The Centers for Medicare & Medicaid Services (CMS) awarded seven organizations new cooperative agreements to partner with the agency in developing, improving, updating, or expanding quality measures for Medicare’s Quality Payment Program (QPP). These cooperative agreements, authorized under the Medicare Access and CHIP Reauthorization Act of 2015 (MACRA), represent the first funding initiative supporting public-private efforts to develop measures for the Quality Payment Program.
Through these partnerships, CMS will work closely with external organizations—such as clinical professional organizations and specialty societies, patient advocacy groups, educational institutions, independent research institutions, and health systems—to develop and implement measures that offer the most promise for improving patient care.
This funding program aligns with CMS’s Meaningful Measures framework, which identifies high priorities for quality measurement and improvement. As outlined in the CMS Quality Measure Development Plan, the work announced today is intended to fill gaps in the QPP measure set. This could involve removing measures with limited value and adding others that are more clinically appropriate, increase value, reduce provider burden, and enhance patient care.
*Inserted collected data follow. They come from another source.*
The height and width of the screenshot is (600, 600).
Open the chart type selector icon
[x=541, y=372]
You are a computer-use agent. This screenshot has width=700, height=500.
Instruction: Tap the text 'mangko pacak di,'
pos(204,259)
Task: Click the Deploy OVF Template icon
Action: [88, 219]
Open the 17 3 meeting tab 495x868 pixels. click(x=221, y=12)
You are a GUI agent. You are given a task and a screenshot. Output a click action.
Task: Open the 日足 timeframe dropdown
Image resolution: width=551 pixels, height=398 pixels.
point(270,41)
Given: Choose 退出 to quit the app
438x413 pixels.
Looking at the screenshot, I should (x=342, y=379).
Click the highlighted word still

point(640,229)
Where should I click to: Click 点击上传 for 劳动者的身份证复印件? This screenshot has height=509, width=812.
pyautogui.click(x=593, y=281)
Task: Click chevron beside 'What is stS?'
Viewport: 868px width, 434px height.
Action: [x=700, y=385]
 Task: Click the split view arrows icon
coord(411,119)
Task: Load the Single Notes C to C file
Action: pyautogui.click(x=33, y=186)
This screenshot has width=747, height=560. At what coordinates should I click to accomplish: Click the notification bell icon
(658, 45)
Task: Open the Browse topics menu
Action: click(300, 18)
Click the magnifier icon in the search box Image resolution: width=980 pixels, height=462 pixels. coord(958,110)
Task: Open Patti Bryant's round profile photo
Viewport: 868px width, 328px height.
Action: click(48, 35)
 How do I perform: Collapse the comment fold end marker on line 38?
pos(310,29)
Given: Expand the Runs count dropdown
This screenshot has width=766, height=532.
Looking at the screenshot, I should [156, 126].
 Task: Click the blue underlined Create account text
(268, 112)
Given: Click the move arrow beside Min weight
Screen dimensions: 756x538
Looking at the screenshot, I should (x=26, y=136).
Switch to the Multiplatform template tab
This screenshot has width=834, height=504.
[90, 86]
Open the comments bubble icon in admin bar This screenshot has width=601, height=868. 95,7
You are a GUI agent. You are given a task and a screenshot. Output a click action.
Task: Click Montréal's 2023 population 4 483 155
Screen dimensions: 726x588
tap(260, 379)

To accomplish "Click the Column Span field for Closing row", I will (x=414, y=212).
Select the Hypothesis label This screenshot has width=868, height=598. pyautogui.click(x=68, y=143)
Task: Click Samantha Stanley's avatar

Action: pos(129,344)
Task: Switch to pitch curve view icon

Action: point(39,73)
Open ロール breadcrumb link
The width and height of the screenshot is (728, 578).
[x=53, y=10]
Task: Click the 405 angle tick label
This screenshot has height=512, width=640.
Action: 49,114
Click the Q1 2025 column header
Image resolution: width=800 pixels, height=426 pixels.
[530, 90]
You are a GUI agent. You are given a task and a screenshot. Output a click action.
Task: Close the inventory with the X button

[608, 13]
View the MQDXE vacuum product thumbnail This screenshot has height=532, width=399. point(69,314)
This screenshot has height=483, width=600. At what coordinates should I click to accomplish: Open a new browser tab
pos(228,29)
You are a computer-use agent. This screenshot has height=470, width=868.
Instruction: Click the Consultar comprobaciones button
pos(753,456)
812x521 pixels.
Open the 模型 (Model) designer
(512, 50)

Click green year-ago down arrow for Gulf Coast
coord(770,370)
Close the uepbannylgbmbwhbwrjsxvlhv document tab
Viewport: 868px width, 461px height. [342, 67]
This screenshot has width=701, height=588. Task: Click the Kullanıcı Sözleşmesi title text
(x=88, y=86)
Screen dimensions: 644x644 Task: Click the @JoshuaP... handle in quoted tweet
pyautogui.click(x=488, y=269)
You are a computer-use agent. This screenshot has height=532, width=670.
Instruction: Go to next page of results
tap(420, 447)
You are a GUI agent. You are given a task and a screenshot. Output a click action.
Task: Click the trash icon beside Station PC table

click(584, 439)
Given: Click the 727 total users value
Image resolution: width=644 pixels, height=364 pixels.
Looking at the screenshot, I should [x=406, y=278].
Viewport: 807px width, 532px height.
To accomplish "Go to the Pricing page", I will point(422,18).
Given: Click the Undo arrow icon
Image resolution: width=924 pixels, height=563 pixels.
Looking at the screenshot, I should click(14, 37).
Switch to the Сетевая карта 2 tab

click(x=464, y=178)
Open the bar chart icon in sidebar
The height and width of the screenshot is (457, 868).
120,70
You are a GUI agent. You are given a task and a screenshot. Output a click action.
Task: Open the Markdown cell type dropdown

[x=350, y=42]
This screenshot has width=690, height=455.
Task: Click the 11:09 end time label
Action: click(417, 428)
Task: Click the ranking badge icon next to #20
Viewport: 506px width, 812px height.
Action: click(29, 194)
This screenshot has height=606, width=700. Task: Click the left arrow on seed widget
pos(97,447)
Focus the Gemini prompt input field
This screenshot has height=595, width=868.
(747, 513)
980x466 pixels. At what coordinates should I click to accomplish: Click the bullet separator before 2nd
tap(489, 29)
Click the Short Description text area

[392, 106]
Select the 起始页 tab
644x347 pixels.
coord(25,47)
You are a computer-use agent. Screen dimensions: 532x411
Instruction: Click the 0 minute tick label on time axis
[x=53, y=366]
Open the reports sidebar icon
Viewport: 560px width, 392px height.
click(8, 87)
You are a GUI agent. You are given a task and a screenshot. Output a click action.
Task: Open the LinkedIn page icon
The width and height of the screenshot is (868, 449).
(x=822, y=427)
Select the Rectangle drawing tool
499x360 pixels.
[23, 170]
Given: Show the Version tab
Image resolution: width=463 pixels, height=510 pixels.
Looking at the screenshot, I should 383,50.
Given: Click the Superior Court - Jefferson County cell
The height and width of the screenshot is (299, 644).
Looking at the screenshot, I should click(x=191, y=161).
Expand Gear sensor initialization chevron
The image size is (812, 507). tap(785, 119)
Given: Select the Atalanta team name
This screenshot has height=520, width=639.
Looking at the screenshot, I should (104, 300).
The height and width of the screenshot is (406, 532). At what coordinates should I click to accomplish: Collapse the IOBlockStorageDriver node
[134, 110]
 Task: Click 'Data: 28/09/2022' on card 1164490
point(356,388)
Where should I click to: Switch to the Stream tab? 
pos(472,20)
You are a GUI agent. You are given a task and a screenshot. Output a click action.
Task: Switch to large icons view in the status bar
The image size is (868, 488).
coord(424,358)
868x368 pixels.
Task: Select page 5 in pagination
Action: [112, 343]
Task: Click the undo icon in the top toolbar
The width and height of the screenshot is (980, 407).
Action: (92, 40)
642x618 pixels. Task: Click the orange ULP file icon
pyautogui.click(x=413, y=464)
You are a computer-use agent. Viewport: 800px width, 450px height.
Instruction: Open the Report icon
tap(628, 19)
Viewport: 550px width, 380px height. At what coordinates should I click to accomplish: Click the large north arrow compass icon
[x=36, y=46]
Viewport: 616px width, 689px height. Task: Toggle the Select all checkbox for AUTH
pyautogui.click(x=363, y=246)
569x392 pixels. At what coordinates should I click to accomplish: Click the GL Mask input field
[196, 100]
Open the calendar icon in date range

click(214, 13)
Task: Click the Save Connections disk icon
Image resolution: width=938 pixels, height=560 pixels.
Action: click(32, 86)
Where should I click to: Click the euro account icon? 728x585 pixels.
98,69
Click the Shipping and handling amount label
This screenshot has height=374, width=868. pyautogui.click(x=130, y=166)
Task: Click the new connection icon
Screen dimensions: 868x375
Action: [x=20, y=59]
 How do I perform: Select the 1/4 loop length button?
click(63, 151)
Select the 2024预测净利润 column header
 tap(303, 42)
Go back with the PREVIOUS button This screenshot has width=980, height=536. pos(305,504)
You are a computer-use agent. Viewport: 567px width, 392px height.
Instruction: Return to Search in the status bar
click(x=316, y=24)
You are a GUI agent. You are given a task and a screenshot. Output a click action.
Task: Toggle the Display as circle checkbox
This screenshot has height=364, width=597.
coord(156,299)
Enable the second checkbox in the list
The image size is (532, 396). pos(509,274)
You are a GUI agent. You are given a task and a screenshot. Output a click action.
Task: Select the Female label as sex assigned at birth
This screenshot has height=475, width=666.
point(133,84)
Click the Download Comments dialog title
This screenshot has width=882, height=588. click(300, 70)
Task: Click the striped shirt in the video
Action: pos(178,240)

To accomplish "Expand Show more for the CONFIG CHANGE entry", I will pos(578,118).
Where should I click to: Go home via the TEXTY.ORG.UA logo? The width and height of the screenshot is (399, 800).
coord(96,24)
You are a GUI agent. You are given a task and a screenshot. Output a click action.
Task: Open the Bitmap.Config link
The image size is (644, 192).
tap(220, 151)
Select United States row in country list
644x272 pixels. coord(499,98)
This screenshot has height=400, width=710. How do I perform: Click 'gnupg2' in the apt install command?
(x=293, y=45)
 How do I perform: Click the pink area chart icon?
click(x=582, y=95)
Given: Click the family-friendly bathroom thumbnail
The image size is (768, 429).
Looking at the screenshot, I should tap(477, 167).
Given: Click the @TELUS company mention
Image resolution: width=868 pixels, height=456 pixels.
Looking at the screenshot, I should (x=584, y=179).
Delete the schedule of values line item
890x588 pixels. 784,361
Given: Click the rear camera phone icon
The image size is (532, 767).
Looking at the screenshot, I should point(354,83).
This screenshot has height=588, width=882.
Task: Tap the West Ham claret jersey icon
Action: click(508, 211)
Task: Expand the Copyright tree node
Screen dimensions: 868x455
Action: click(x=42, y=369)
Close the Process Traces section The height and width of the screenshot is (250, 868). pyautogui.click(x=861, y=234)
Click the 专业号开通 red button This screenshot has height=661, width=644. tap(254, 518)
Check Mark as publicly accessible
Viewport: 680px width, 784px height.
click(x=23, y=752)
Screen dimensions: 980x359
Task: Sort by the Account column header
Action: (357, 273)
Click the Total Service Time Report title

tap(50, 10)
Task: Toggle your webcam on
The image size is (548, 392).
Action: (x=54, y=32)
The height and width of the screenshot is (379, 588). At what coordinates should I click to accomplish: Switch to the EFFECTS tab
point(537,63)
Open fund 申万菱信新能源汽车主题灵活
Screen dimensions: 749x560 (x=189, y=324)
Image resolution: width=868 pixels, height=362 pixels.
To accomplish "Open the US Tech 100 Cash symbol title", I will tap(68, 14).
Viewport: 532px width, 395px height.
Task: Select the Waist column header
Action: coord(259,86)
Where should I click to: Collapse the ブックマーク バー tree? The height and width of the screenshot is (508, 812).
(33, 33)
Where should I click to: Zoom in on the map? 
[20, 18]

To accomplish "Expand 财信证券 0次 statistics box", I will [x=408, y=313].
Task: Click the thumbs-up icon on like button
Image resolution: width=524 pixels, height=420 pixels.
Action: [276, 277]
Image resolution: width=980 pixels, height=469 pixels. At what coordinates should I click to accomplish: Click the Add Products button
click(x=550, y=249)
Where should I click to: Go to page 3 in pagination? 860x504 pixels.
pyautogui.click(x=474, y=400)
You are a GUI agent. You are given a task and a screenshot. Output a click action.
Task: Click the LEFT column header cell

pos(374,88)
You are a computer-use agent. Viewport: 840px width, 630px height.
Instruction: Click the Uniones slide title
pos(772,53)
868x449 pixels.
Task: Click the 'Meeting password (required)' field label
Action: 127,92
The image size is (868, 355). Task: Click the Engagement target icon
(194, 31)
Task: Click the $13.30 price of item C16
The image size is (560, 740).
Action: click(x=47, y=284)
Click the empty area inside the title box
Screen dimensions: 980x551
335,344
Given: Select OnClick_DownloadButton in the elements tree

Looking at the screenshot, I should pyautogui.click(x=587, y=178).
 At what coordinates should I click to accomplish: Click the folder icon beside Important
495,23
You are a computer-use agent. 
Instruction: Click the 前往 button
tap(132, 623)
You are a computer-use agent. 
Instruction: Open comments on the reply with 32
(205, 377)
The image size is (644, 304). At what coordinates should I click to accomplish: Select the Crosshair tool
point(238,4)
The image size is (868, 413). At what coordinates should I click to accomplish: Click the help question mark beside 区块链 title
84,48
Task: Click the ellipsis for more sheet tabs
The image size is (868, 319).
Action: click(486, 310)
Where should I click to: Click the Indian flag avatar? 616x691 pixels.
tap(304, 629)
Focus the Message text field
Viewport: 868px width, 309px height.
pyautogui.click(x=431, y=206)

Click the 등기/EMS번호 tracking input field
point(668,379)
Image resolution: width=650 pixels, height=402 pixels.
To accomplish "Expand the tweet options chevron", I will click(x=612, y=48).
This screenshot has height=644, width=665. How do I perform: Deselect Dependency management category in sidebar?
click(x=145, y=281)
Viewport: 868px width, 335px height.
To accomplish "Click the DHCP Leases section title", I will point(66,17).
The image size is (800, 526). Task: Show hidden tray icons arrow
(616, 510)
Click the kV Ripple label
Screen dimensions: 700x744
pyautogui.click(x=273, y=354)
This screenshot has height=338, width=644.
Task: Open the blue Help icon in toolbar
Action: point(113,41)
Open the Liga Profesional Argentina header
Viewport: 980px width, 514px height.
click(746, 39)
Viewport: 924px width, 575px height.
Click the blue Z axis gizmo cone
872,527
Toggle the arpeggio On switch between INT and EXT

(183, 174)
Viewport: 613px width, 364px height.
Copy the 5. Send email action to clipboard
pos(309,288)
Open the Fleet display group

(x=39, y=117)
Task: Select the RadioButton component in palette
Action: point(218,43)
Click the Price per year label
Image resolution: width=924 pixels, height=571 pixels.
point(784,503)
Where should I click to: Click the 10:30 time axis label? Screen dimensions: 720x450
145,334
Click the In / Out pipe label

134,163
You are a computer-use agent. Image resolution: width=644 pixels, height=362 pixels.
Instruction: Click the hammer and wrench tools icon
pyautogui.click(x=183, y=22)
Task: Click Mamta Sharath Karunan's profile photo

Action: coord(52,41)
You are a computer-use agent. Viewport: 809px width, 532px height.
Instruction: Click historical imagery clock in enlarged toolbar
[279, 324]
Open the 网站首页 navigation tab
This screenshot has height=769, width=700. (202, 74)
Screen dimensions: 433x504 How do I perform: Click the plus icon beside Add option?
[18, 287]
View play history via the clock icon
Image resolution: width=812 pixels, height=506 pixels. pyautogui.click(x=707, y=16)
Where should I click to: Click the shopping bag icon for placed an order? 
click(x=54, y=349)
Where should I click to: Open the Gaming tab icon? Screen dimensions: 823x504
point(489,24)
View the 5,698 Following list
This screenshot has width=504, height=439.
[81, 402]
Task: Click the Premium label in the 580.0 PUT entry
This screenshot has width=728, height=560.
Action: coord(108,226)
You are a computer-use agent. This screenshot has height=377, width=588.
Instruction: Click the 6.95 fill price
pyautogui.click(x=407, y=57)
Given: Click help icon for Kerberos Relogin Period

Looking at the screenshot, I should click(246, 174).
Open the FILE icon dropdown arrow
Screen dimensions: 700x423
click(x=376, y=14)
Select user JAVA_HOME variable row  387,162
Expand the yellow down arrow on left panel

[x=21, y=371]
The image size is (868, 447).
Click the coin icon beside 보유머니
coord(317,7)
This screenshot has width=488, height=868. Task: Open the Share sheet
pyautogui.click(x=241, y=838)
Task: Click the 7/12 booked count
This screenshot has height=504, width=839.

Program partners will work to establish more appropriate measures for clinical specialties underrepresented in the current measure set with the goal of improving patient care, and focus on outcome measures, including patient-reported and functional-status measures, to better reflect what matters most to patients.
The measures developed through this initiative will help shape Medicare’s Quality Payment Program, which CMS established to implement certain provisions of MACRA. Heading into its third year in 2019, the Quality Payment Program consists of two participation pathways for doctors and other clinicians—the Merit-based Incentive Payment System or MIPS, which measures performance in four categories to determine an adjustment to Medicare payment, and Advanced Alternative Payment Models or Advanced APMs, in which clinicians may earn an incentive payment through sufficient participation in risk-based payment models.
This year, CMS has removed or proposed to eliminate reporting requirements for 105 measures across the agency’s programs, saving healthcare providers $178 million over the next three years. More than 400 measures remain across these programs, and CMS remains committed to patient safety and quality.